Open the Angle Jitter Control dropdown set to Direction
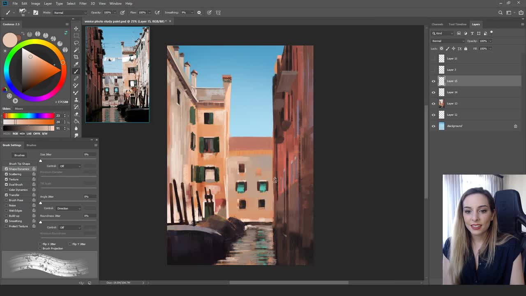This screenshot has width=526, height=296. click(68, 208)
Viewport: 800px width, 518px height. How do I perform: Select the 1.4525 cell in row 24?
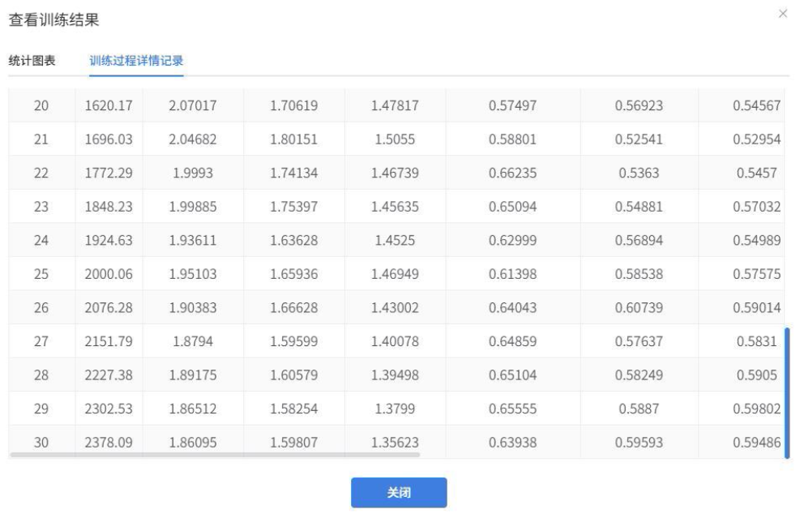394,241
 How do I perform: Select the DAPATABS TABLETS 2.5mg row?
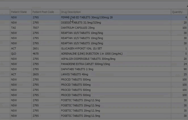[94, 69]
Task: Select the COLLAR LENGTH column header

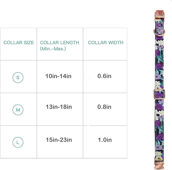Action: (60, 43)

::::::::::

__TASK REQUIREMENTS__.
Copy out each line of the rows above word for word, and leave the pictures out of your answer.

__OUTPUT__.
Open the Angle Jitter Control dropdown set to Direction
This screenshot has width=526, height=296. click(68, 208)
Viewport: 800px width, 518px height. How do I perform: Select the 1.4525 cell in row 24?
394,241
 How do I perform: Select the DAPATABS TABLETS 2.5mg row?
[94, 69]
Task: Select the COLLAR LENGTH column header

Action: (60, 43)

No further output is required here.